• **DIRECTIONS FOR THIS TASK**
Please copy, word for word, the line that contains "Select the 117" and every line after it through the end of the records, and nothing more.

• **DATA FOR PROCESSING**
####

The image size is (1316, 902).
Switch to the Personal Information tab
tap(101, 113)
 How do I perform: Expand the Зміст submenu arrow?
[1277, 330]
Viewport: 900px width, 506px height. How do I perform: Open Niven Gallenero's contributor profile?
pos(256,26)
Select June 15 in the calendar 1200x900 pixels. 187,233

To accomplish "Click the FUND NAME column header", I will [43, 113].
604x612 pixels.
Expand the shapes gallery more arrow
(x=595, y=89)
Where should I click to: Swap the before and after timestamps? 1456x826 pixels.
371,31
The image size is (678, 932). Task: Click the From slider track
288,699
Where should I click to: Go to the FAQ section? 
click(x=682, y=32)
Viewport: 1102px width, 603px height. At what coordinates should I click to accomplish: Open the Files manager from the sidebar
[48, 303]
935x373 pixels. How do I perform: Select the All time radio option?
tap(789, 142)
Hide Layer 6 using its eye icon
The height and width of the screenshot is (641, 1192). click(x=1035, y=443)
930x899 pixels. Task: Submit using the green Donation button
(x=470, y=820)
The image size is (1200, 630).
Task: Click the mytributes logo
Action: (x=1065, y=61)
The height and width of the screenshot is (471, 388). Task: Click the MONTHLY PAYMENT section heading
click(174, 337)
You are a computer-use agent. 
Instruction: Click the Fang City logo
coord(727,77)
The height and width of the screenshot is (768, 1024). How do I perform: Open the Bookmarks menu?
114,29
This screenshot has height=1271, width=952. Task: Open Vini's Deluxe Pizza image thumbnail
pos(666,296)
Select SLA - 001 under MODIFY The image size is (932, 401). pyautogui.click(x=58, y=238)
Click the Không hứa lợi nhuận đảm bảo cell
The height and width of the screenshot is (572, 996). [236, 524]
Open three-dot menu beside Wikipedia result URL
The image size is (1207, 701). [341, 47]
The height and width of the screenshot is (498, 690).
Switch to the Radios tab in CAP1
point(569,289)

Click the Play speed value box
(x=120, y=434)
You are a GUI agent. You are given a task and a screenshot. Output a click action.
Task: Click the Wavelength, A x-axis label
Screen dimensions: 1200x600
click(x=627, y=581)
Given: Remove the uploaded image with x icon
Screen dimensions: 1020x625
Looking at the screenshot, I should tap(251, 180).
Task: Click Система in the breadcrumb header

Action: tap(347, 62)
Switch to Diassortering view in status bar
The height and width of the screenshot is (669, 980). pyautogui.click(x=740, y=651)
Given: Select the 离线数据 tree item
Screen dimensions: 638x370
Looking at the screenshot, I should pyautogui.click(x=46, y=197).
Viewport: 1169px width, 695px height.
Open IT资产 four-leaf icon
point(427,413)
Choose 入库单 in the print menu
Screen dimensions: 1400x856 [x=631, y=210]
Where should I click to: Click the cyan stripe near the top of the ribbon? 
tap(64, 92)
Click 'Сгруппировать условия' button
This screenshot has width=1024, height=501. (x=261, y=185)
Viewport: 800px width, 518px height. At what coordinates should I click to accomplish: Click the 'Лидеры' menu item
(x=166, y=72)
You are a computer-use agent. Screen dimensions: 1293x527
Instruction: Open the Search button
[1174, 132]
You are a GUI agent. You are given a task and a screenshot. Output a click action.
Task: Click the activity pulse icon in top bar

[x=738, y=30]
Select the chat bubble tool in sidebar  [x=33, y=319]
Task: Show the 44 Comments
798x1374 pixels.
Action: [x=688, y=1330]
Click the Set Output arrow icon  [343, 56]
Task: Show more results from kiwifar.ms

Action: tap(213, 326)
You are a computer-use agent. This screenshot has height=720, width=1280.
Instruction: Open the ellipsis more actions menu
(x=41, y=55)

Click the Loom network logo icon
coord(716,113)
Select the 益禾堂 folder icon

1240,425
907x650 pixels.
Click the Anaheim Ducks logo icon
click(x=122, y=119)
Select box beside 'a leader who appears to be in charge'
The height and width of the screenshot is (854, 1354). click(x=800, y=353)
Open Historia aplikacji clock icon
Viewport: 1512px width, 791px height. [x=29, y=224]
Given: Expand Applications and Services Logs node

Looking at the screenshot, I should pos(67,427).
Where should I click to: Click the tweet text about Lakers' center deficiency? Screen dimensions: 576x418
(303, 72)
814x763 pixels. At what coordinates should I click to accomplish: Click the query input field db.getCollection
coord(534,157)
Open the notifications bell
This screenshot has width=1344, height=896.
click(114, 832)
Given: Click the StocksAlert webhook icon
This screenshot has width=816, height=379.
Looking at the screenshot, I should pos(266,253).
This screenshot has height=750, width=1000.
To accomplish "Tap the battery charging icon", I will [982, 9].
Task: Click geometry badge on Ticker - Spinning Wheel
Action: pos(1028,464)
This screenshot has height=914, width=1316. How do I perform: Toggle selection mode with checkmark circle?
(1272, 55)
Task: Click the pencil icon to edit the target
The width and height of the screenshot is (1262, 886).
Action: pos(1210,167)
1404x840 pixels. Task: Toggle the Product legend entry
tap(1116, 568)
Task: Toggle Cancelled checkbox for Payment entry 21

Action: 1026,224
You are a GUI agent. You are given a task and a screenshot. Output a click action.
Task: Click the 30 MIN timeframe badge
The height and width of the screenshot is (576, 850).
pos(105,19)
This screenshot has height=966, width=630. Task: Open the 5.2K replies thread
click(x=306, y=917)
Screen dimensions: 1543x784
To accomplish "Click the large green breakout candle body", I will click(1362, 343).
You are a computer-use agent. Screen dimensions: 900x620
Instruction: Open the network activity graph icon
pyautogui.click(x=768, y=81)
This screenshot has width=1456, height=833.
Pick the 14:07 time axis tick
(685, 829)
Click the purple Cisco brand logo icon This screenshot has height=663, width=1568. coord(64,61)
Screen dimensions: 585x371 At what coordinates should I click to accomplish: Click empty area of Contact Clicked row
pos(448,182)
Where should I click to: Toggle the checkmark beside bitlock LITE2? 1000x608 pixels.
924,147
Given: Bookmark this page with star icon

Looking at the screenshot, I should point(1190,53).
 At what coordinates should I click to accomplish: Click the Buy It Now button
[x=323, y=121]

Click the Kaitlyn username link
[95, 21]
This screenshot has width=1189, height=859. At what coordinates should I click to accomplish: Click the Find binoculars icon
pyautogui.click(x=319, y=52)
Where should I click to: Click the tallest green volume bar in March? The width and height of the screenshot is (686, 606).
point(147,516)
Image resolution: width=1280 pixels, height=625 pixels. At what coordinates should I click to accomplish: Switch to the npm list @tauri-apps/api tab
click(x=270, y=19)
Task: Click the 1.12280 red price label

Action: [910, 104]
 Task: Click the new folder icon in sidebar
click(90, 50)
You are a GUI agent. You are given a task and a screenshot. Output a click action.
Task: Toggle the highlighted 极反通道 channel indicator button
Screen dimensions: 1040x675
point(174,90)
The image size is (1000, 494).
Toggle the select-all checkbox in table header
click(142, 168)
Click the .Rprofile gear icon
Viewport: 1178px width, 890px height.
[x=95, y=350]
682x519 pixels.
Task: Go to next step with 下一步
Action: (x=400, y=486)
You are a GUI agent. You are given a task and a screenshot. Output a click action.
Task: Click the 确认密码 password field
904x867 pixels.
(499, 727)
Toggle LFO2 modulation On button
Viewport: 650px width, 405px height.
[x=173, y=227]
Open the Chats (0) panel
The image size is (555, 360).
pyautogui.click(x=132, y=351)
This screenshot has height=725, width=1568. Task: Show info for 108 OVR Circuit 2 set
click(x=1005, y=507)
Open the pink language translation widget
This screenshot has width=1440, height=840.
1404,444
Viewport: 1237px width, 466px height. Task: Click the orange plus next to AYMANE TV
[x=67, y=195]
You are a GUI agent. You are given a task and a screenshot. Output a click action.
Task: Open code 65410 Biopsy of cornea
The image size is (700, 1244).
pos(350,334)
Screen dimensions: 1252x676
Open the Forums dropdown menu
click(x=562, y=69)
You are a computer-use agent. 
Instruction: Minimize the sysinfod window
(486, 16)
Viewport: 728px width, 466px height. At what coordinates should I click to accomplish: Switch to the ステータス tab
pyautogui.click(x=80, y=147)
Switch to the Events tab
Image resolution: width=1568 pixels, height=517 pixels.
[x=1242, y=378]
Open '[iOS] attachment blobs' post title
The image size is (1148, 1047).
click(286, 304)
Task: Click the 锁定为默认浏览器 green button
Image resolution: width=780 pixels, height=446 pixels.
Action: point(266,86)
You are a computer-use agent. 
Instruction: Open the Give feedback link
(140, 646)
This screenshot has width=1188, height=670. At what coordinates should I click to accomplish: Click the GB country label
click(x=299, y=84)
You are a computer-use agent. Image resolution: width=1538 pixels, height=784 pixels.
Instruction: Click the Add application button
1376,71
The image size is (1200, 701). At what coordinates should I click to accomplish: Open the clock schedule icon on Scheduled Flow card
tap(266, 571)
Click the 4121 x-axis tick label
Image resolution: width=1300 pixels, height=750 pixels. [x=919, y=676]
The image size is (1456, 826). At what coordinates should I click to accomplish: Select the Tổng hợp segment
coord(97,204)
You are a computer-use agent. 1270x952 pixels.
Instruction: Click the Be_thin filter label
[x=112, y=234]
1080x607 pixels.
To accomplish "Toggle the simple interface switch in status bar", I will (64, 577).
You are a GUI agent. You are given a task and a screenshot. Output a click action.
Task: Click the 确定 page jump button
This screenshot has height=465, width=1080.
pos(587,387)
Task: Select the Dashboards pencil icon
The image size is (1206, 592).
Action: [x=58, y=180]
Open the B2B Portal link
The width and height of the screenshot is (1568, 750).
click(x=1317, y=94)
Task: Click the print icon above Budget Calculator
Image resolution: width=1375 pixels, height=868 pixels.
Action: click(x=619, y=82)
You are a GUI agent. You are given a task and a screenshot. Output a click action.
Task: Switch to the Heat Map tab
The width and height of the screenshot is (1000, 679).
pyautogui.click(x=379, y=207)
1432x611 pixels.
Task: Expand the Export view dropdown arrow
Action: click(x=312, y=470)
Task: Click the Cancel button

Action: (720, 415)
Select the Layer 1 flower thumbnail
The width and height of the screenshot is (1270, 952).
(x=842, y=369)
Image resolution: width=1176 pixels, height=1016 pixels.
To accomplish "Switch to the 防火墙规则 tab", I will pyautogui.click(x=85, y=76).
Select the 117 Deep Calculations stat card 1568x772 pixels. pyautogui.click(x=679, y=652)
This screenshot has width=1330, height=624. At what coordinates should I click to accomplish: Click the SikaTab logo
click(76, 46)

####

• **YOUR RESPONSE**
Select the 117 Deep Calculations stat card 1568x772 pixels. pyautogui.click(x=679, y=652)
This screenshot has width=1330, height=624. At what coordinates should I click to accomplish: Click the SikaTab logo
click(76, 46)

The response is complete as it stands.